Positives and negatives 
Nowadays people have smartphones or connect to the internet through personal tablets/computers daily allowing consumers to engage with brands online. According to Katherine Arline, in traditional consumer-to-business models companies would promote goods and services to consumers, but a shift has occurred to allow consumers to be the driving force behind a transaction. To the consumers benefit, reverse auctions occur in consumer to business markets allowing the consumer to name their price for a product or service. A consumer can also provide value to a business by offering to promote a business products on a consumers blog or social media platforms. Businesses are provided value through their consumers and vice versa. Businesses gain in C2B from the consumers willingness to negotiate price, contribute data, or market to the company. Consumers profit from direct payment of the reduced-price goods and services and the flexibility of the transaction the C2B market created. Consumer to business markets have their downfall as well. C2B is still a relatively new business practice and has not been fully studied.

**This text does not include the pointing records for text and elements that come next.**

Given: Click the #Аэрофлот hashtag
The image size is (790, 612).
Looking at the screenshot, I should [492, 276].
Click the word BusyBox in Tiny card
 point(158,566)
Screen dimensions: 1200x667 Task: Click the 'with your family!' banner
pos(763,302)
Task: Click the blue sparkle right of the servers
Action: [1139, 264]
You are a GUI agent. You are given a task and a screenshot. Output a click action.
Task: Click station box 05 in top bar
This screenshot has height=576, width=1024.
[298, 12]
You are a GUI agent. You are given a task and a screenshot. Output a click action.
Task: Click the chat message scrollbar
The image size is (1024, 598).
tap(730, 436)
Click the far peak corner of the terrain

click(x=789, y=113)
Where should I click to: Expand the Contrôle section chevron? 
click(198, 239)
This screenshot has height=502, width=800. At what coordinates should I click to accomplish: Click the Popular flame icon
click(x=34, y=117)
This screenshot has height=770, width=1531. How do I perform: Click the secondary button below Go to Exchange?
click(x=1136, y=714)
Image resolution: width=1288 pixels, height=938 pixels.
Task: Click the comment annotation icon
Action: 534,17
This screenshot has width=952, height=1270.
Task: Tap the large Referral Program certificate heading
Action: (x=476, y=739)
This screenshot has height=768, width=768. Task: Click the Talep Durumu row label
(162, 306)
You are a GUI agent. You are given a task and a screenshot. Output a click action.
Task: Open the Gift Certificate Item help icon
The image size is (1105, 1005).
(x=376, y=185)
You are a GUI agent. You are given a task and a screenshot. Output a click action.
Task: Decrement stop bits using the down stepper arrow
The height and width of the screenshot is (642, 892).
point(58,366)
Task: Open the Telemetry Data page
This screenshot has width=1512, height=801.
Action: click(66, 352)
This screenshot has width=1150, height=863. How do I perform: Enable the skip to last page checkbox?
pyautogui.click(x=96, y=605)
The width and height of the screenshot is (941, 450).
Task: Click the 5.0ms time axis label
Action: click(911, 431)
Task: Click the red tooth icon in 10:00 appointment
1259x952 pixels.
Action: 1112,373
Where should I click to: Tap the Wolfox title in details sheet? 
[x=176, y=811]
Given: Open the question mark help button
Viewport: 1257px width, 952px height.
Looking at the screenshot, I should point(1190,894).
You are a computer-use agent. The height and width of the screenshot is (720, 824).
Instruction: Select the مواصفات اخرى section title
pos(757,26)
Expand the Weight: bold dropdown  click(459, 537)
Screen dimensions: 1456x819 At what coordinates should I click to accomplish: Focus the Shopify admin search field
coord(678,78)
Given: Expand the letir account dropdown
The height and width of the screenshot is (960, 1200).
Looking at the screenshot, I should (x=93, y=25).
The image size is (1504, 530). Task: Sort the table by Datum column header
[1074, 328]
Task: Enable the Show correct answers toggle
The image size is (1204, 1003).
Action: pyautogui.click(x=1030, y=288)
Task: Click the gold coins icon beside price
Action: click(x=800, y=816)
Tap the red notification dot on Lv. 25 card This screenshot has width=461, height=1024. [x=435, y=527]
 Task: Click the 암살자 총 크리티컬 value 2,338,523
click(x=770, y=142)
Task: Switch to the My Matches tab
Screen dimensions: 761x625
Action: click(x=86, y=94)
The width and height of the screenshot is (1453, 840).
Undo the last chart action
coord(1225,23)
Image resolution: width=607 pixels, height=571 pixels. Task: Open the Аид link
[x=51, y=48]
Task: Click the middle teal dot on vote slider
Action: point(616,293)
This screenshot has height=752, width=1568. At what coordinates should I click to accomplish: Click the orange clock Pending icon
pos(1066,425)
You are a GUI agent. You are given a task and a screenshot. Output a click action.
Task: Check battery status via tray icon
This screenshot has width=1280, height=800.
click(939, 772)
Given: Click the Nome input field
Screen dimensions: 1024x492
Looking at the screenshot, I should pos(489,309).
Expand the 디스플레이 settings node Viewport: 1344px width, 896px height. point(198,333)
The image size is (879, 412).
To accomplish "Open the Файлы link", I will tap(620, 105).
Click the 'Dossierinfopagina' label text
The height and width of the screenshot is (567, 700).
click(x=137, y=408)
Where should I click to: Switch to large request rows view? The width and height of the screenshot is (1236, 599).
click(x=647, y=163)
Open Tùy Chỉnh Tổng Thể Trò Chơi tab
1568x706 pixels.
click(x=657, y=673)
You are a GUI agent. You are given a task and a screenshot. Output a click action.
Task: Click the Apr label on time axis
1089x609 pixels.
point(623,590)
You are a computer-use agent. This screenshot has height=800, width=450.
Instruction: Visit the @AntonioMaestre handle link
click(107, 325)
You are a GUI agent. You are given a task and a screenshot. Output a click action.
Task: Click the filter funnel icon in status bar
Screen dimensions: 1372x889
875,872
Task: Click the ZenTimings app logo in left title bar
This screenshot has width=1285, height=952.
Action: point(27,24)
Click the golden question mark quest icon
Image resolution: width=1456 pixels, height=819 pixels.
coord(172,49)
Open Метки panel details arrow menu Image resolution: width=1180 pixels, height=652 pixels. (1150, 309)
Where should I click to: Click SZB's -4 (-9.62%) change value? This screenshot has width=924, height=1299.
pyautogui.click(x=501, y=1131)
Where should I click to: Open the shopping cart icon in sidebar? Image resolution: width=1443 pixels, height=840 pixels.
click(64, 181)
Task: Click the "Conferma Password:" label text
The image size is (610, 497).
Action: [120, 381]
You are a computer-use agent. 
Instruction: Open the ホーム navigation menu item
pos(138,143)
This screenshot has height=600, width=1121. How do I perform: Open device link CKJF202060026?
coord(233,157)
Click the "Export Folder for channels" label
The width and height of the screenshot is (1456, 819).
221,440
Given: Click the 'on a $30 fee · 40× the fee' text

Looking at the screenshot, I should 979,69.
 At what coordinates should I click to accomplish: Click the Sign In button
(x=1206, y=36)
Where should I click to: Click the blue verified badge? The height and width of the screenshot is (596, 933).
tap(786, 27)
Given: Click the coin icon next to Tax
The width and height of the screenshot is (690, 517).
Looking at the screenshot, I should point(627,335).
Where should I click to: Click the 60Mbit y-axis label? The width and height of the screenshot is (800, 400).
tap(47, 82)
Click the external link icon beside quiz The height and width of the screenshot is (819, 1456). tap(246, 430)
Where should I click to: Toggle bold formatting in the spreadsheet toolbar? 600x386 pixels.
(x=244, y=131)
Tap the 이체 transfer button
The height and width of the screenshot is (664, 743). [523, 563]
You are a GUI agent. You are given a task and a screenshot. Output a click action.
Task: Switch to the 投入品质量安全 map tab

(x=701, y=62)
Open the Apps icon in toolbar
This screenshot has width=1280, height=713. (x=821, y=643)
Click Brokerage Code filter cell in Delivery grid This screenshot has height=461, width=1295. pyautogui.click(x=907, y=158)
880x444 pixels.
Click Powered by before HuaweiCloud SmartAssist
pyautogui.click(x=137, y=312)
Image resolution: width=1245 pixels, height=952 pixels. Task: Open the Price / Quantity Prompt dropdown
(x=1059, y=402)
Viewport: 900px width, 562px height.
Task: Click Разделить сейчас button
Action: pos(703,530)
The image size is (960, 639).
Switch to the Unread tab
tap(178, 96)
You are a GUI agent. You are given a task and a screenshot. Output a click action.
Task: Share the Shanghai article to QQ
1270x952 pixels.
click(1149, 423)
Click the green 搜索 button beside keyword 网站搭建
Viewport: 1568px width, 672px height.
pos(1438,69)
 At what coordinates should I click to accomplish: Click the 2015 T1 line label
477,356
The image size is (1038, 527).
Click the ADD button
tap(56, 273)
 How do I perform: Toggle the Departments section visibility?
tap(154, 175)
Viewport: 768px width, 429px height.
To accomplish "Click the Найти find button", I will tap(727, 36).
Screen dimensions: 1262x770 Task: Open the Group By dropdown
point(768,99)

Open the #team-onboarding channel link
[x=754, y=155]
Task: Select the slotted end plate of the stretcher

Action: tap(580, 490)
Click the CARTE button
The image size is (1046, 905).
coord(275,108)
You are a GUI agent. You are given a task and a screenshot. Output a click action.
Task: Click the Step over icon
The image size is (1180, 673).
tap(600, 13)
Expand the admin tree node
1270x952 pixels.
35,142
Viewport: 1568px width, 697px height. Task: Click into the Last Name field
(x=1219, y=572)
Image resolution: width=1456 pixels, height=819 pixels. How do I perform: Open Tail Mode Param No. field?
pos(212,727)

One weakness of the consumer-business model is that consumer information and privacy could be compromised. For example, businesses might choose to secretly analyze consumer spending by using sensitive information such as purchase history, age, race, location, etc.

Distinguishing between traditional business models 
Consumer to business is an up and coming business market that can be utilized as a company's entire business model or added to an already existing model. Consumer to business (C2B) is the opposite of business to consumer (B2C) practices and is facilitated by the internet or online forms of technology. Another important distinction between the traditional business to consumer market is that the consumer chooses to be a part of the business relationship inside a consumer to business market. For a relationship to exist though both parties must acknowledge that it exists, implying that the relationship is important to both participants.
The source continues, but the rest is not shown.